Feedback from the Compiler


Generally, the compiler is quite good in optimizing a wide variety of codes. There are, however, circumstances in which the compiler cannot perform loop modifications, vectorization and so on. Sometimes only a minor modification of the code by the programmer is enough to allow the compiler to produce a well performing executable. Thus it is important to know what the compiler has done to the most computing intensive parts of the code. This can be examined in three ways.

Read the Assembly

Compiling with -S preserves the assembly file (suffix .s). Even though the assembly itself may be difficult to read, it is annotated with loop transformation and scheduling information, which can be very useful. For example:
#<loop> Loop body line 127, nesting depth: 2, estimated iterations: 250
#<loop> unrolled 4 times
#<sched>
#<sched> Loop schedule length: 35 cycles (ignoring nested loops)
#<sched>
#<sched>    13 flops        ( 18% of peak)
#<sched>    18 mem refs     ( 25% of peak)
#<sched>     4 integer ops  (  5% of peak)
#<sched>    35 instructions ( 25% of peak)
Here a loop has been unrolled 4 times and it should run at about 18 % of the peak performance (as there are 13 flops in 35 cycles during which max 70 flops could be achieved, and 13/70 is about 0.186). Make sure that the most important loops are efficiently scheduled.

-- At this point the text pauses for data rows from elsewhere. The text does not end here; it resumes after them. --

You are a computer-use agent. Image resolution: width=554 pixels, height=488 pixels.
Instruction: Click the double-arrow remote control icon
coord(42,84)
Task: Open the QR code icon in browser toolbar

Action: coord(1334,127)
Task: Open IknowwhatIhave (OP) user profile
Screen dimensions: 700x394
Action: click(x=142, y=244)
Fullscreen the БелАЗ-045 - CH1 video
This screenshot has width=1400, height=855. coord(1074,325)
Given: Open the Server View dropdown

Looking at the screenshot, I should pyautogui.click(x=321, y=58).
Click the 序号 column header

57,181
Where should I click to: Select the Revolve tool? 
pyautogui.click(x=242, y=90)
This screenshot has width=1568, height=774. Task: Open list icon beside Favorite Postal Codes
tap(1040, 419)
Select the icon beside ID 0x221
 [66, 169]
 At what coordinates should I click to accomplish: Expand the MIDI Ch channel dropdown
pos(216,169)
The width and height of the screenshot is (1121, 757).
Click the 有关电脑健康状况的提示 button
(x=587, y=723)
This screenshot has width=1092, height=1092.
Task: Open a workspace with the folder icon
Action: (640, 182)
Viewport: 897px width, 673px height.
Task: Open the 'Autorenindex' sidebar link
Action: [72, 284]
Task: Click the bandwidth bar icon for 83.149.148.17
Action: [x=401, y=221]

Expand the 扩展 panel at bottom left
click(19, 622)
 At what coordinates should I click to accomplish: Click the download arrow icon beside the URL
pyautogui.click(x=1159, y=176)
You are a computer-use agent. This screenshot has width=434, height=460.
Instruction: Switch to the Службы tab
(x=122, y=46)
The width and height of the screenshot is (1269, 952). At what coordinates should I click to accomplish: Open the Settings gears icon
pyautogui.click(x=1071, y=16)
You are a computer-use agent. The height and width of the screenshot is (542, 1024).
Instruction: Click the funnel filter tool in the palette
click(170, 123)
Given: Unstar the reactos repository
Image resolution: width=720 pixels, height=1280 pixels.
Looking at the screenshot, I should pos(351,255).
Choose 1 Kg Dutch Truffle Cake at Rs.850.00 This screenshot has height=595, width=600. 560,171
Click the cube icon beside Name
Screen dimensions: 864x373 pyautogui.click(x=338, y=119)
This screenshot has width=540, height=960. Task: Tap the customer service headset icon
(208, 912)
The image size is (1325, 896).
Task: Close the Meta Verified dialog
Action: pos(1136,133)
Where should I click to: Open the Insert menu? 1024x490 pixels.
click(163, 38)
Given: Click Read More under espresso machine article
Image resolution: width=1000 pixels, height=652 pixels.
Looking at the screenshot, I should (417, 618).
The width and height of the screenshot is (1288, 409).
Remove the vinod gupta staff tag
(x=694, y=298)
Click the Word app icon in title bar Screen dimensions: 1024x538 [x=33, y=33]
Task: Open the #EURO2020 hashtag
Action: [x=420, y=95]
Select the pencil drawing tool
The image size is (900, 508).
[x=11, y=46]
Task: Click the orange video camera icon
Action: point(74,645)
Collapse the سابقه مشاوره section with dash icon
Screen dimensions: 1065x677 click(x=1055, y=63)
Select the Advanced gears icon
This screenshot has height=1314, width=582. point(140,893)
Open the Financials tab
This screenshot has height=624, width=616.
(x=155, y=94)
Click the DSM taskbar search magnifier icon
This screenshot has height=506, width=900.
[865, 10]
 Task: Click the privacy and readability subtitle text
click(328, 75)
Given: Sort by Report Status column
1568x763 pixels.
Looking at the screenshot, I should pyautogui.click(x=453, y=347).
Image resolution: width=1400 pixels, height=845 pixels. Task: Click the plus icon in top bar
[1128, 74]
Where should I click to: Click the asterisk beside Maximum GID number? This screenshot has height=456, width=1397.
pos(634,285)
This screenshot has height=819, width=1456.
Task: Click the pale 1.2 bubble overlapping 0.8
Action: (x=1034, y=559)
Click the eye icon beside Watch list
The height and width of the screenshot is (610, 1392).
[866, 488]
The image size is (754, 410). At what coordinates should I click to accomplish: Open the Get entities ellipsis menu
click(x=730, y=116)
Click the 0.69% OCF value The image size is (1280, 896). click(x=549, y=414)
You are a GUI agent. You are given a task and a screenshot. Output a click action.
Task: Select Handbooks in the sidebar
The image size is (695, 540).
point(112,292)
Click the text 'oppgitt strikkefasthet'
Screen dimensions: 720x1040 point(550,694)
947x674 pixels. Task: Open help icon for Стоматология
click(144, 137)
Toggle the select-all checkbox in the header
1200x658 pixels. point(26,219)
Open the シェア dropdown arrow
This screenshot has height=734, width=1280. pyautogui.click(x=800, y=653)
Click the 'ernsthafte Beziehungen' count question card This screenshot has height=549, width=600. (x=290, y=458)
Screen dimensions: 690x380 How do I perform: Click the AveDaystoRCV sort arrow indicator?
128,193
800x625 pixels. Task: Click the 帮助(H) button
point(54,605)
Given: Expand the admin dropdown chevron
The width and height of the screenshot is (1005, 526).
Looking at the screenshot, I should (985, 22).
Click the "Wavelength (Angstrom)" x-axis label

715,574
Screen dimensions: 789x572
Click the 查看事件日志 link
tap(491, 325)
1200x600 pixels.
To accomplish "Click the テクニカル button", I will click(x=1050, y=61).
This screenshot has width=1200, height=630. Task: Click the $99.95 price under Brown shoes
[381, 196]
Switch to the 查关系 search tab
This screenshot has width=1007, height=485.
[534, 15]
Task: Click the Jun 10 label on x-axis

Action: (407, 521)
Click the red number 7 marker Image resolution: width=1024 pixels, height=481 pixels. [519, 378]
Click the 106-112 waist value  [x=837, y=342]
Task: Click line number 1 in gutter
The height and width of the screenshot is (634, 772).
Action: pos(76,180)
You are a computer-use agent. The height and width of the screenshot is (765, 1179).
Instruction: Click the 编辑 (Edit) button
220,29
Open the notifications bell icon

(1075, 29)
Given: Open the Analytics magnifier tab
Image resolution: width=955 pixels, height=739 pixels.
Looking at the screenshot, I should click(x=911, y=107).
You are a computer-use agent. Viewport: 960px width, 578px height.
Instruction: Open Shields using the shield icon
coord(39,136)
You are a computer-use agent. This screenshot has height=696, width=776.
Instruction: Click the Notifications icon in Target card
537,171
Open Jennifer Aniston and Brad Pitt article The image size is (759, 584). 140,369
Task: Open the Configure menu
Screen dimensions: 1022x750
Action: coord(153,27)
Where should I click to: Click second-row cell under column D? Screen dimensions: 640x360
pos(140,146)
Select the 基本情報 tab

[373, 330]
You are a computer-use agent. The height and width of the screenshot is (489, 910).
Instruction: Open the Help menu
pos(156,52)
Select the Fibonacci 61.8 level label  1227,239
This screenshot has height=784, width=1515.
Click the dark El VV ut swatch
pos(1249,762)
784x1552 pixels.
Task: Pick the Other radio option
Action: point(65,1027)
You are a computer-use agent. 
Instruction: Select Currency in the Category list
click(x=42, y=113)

Read the Intermediate Code

Compile Fortran codes with -FLIST:=on or -flist and C codes with -CLIST:=on to produce an intermediate code listing (with the suffix .w2c.c or .w2f.f for C and Fortran, respectively). From this listing loop transformations, vectorized math routines and such can be seen.

Direct Compiler Feedback

With the verbose flag -LNO:simd_verbose set the compiler prints out information about loop transformations, e.g.
(jacobi.f:126) LOOP WAS VECTORIZED.
(jacobi.f:169) Loop has no aligned loads/stores. Loop was not vectorized.
(jacobi.f:169) Loop has no aligned loads/stores. Loop was not vectorized.
(jacobi.f:174) LOOP WAS VECTORIZED.
Similarly, -LNO:vintr_verbose produces feedback on vector intrinsics:
(jacobi.f:174) LOOP WAS VECTORIZED FOR VECTOR INTRINSIC ROUTINE(S).
Again, one should check that the most important loops are vectorized and in the negative case, optimization inhibiting features should be removed by appropriately modifying the code.

Further Information


For more details on PathScale optimization options, see PathScale User Guide PathOpt utility guide, man pathf95, man pathcc, man pathCC and man eko or man ekopath.